An Ohio developer received a rude awakening Wednesday about what may be allowed to be built on a 12.2-acre former pig farm in Lake Mary that it took a majority stake in last week.
Capital Investment Group of Cincinnati, which wanted to build 300 apartments on the property along International Parkway, was told by Seminole County planners the proposed unit count may not be consistent with the future land use designation for that property.
Currently, the allowance for residences falls between 100 and 200, said Jonathan Martin of Kimley-Horn and Associates, which is representing Capital Investment.

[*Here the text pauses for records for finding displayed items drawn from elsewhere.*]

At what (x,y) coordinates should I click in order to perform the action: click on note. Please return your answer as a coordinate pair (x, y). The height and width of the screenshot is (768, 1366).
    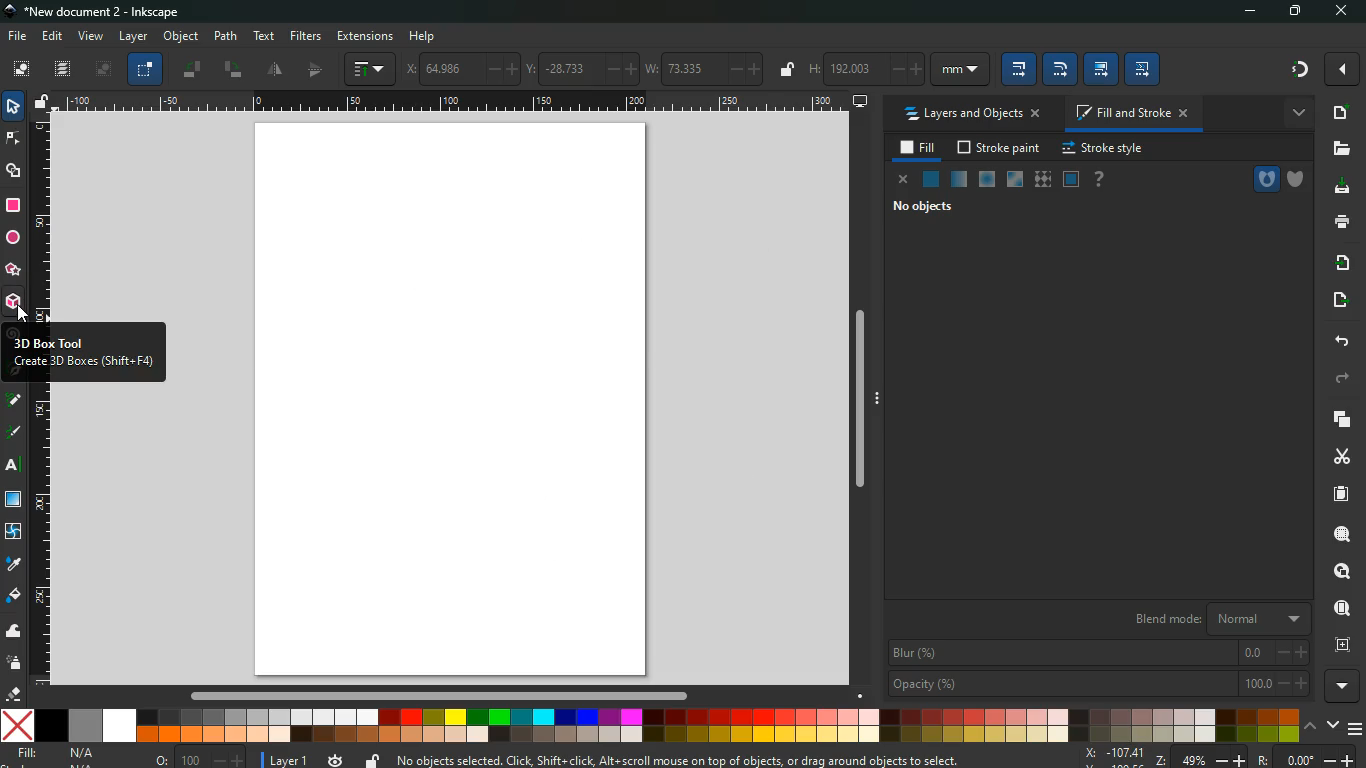
    Looking at the image, I should click on (16, 399).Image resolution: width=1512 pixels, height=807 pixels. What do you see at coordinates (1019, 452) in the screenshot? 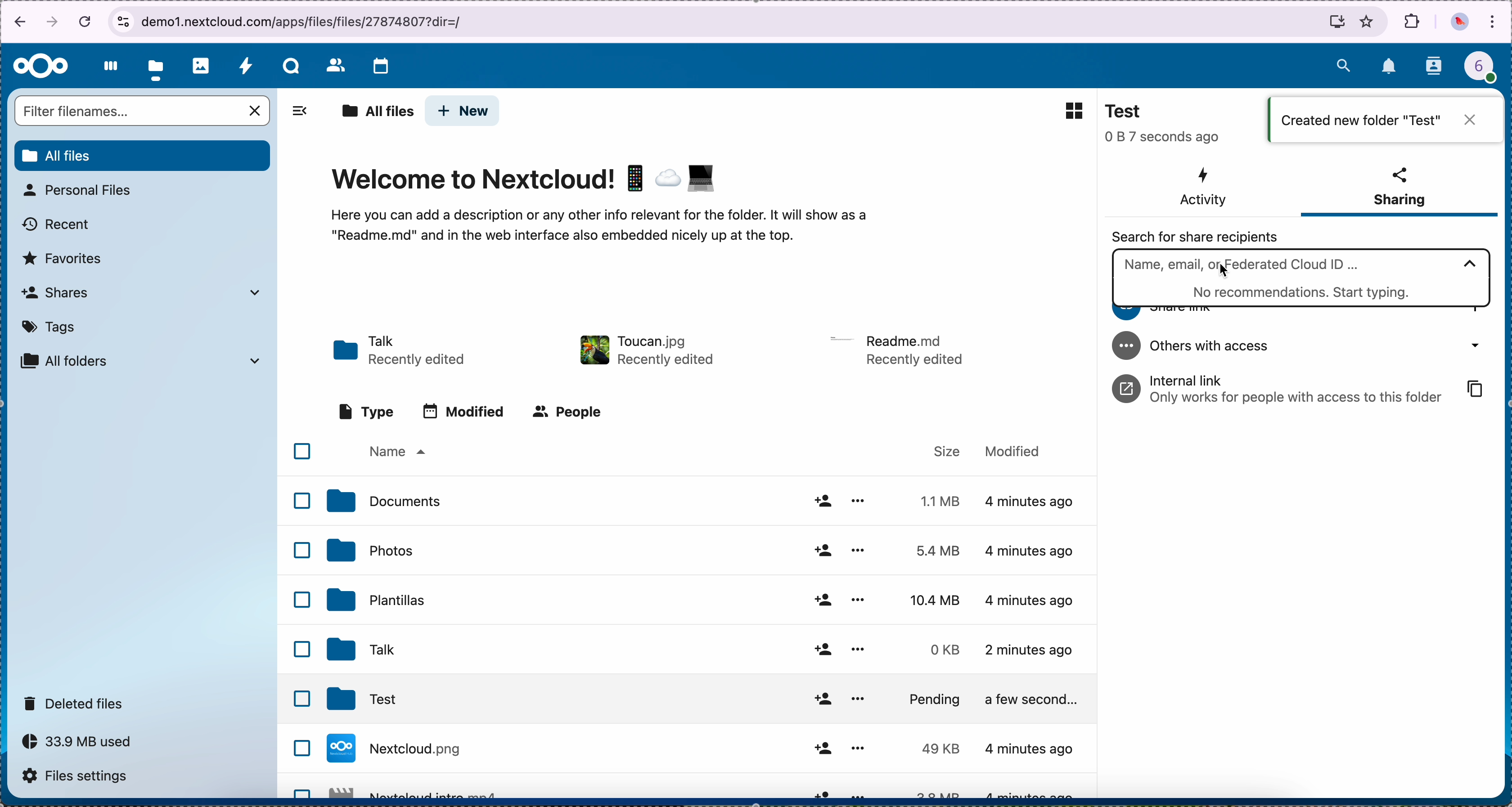
I see `modified` at bounding box center [1019, 452].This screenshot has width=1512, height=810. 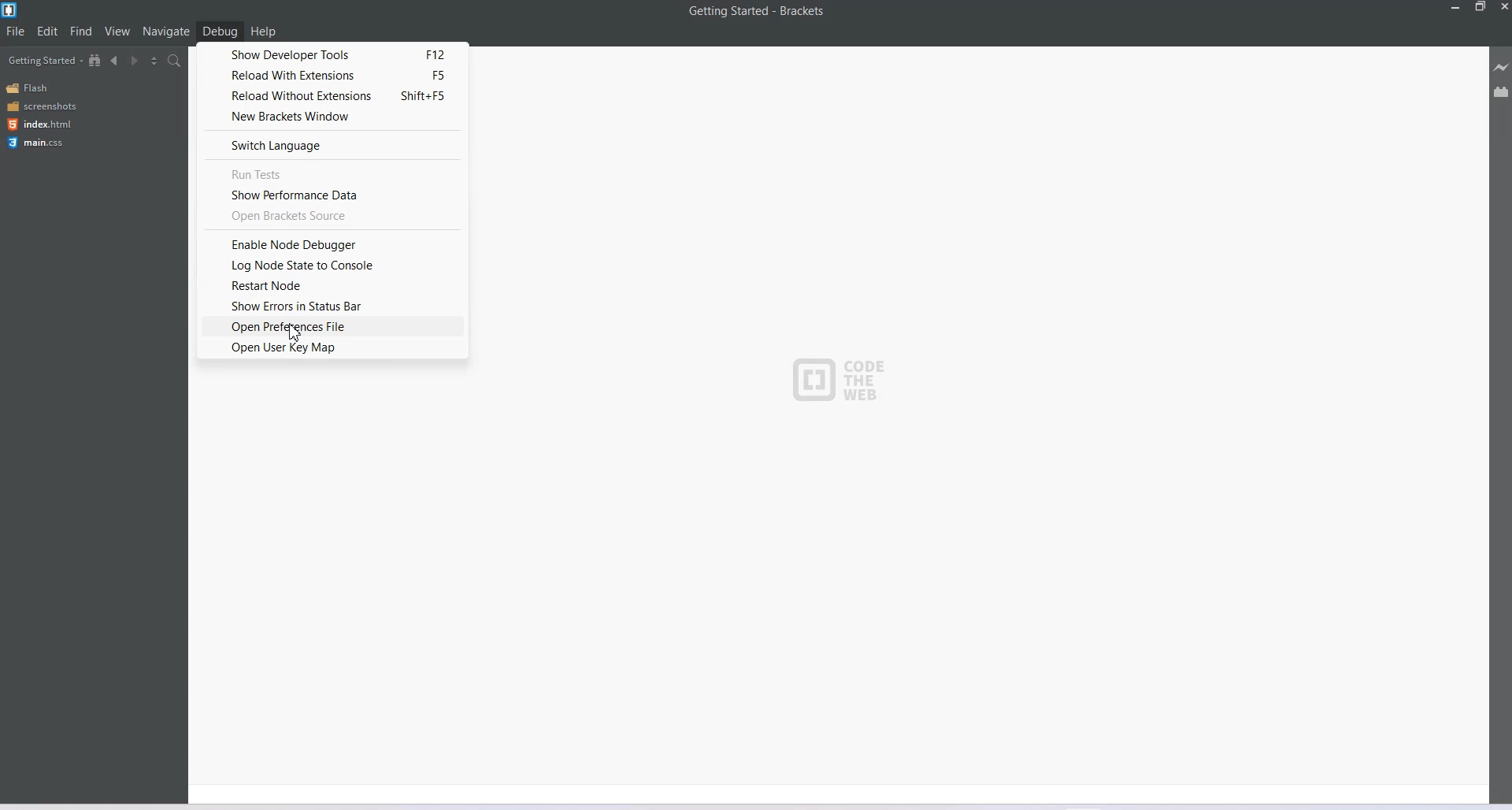 What do you see at coordinates (97, 60) in the screenshot?
I see `View in file Tree` at bounding box center [97, 60].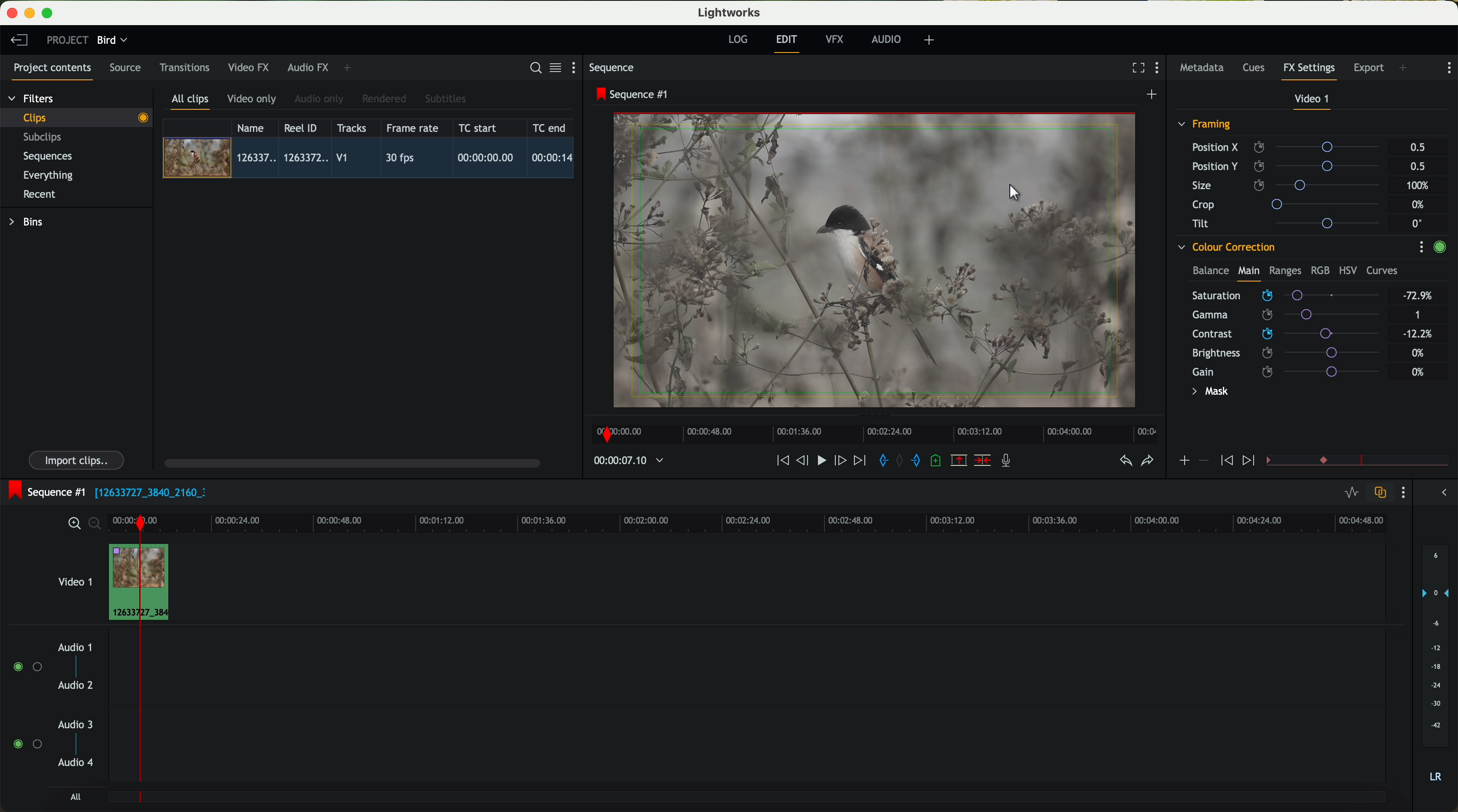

Other uses in the proposed project -- a 200-room hotel, an 80,000-square-foot office building, a 15,000-square-foot restaurant and 40,000 square feet of retail space -- are still allowed, Martin said.
Martin and Gregg Fusaro, a partner with Capital Investment who joined the pre-app meeting remotely via conference call, tried to make a case that the permitted uses from 2006 -- when original plans were first submitted -- should stand. Martin said there was "a huge disconnect" between what was allowed a decade ago and what is allowed now.
But county staff confirmed Wednesday that a comprehensive plan amendment regarding density in the Future Land Use Map was adopted by county commissioners in December 2008, before the applicant had their Planned Development amendment approved in January 2009.
"It is unfair for a developer under a Planned Development to think it has approval and that has changed," Martin said. "The owner would like the flexibility to come in with a clean slate and not have to go through all the approvals."
Discussed was the option of meeting with county commissioners on an individual basis to familiarize them with the situation, or requesting a major amendment to the county's land use plan.
Martin said he would discuss options with his client. Fusaro did not respond to requests for comment.
The property, which was initially approved as the "Gunter Village" planned development, is at 3300 International Pkwy just north of Colonial Town Park, and south of the ramp that leads to S.R. 417.
The parcel used to be a pig farm owned by Max Gunter, who on his deathbed about 15 years ago snubbed his family by simultaneously adopting an orphan he had bonded with and willed the land to the man, Rene Hargis.
As a young man, Hargis had killed some of Gunter's pigs, but returned years later to confess.
He was told by Gunter to get out on the property and work the land to make amends.
When Max Gunter died a few years later, Hargis changed his name to Max's, in homage to his benefactor. People called him "ReneMax."
Hargis disbanded the pig farm and entered into an agreement with a Tennessee developer just before the market crashed, which stopped the building plans.
The property ended up in foreclosure and Hargis got in touch with attorney Tucker Byrd, who had represented him in the will dispute, and together, they were able to restructure the loan and hold on to the property. Byrd's fee was partial ownership in the land.
Capital Investment Group entered the picture fortuitously, Byrd said. "They were looking for nice properties and fell in love with this one."
In return for an equity infusion, Capital Investments took a 75 percent stake in the property.
Plans are for Capital Investment to develop the apartments, while the firm also works with Hargis and Byrd to prepare the rest of the property for building. Tucker said the resultant pads will be sold off or leased.
Capital Investment bought the majority stake from Richbyrd Gunter LLC, an entity whose principles are Charley Max Gunter of Sorrento and Byrd of Winter Park, who was at personal injury law firm Morgan & Morgan before starting his own practice in Winter Park.
Capital Investment paid $5.99 million for the majority stake in the parcel.
Richbyrd Gunter LLC paid $7.96 million for the property, records show.